If any check fails, the message is rejected and does not enter history.

Accepted-History Discipline

Only accepted session-scoped Envelopes become part of authoritative session history. Ambient Signals MAY be handled ephemerally and are not required to enter durable replay history unless a deployment opts into separate signal logging. Rejected Envelopes MUST NOT:

  • be appended to accepted history,
  • consume message_id deduplication slots,
  • mutate session state.

All validation, authentication, authorization, deduplication, session-state checks, and Mode-specific structural validation MUST succeed before an Envelope is appended to accepted history.

Cancellation Authority

The default cancellation authority is the session initiator. Deployments may extend this through policy, but cancellation always requires authentication and authorization. An accepted CancelSession transitions the session to the terminal CANCELLED state (distinct from EXPIRED) and appends a SessionCancel annotation to the accepted history.

Suspension and Resume

An OPEN session can be paused and later resumed via the SuspendSession and ResumeSession control-plane RPCs (same authority model as CancelSession; see RFC-MACP-0001 §7.5). While SUSPENDED, the session rejects Mode messages (it is not OPEN) and its TTL is banked rather than running: suspend records the remaining time, resume restores it (SessionResumePayload.banked_ms). A fixed MAX_SUSPEND_MS cap bounds indefinite pauses — exceeding it expires the session. Because suspend/resume are recorded events on the append-only history, a suspended-then-resumed session replays to the identical terminal state (RFC-MACP-0003 §2).

Commitment Supersession

A CommitmentPayload may carry a supersedes reference ({session_id, commitment_hash}) marking it as a revision of an earlier commitment. Since a RESOLVED session accepts no further messages, a superseding commitment lives in a new session pointing back at the prior one — supersession is inherently cross-session. The runtime only checks structural well-formedness and this-session authority; chain resolution and supersession policy are consumer governance (RFC-MACP-0001 §7.3.1).

Terminal races

If multiple terminal messages are sent concurrently, the first one accepted into the session log determines the outcome. Later terminal messages are rejected because the session is no longer OPEN.

Session Observation

Two RPCs provide programmatic session lifecycle observation:

  • ListSessions — returns a page of SessionMetadata (bounded by page_size; continue with page_token until next_page_token is empty). Use for initial sync. Advertised by sessions.list_sessions.
  • WatchSessions — server-streaming RPC that emits SessionLifecycleEvent notifications (CREATED, RESOLVED, EXPIRED, SUSPENDED, RESUMED, CANCELLED) in real time. Advertised by sessions.watch_sessions.

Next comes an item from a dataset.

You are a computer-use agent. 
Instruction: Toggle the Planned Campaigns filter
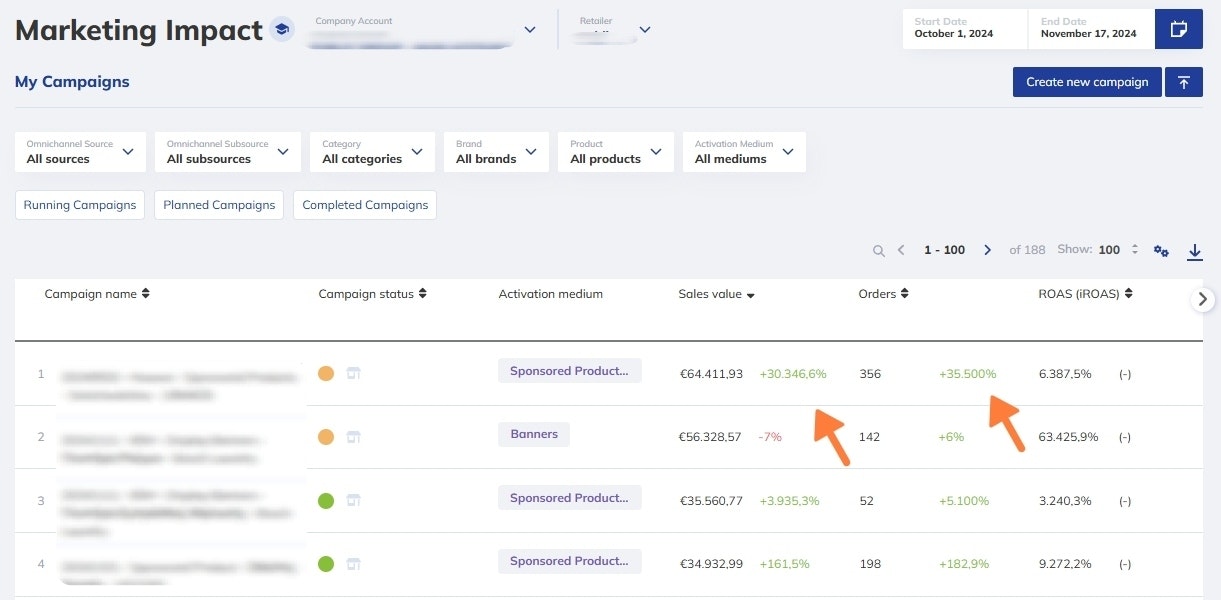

Control-planes and UIs typically call ListSessions on startup for a snapshot, then subscribe to WatchSessions for incremental updates. Events are ephemeral and not replayed.

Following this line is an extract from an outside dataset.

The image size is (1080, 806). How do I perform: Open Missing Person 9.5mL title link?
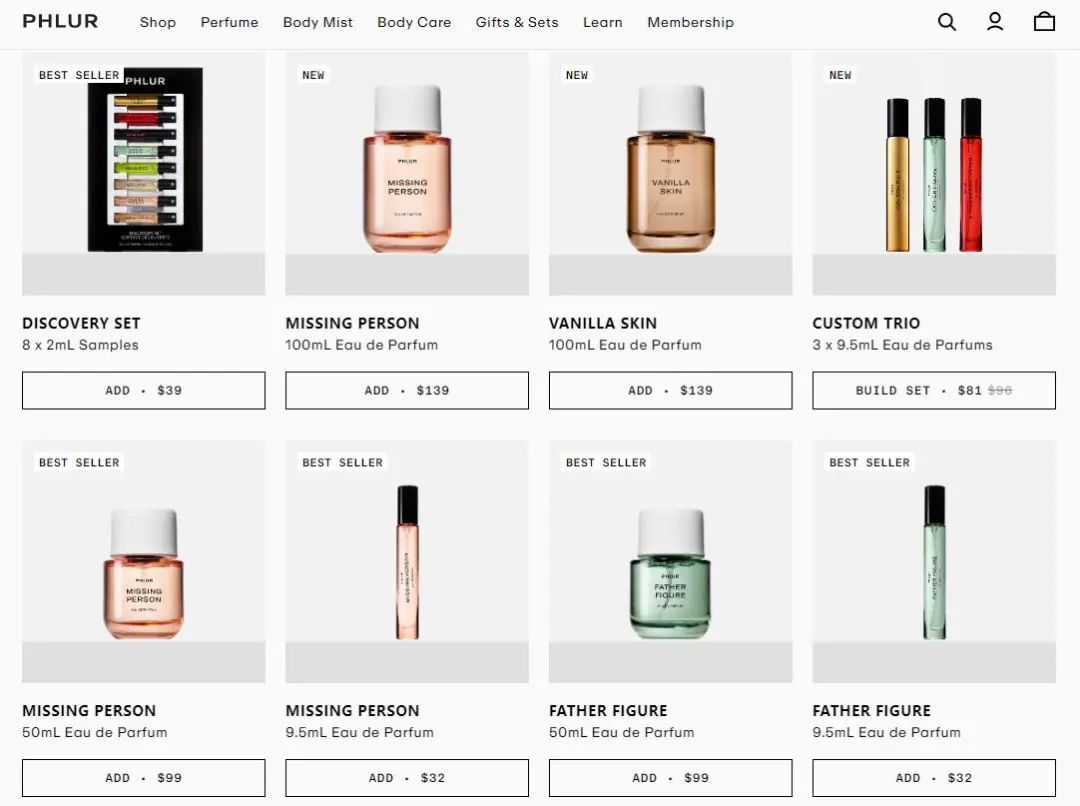pos(352,710)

Session Context and Extensions

Sessions may carry optional context and extension metadata (see RFC-MACP-0001 §7.4):

  • context_id — an opaque string naming the structured context the session operates within (e.g., a content-addressed ID, a URI). The runtime preserves it but never interprets it.
  • extensions — a map of protocol-keyed byte blocks for protocol-specific metadata (e.g., CTXM, AITP). The runtime preserves all entries but does not depend on them for core lifecycle.

Both are optional. A session with empty context_id and empty extensions behaves identically to one with both populated.

context_id and extensions are bound at SessionStart acceptance and are immutable for the session's lifetime. There is no post-start mutation RPC; to change them, a new session must be started.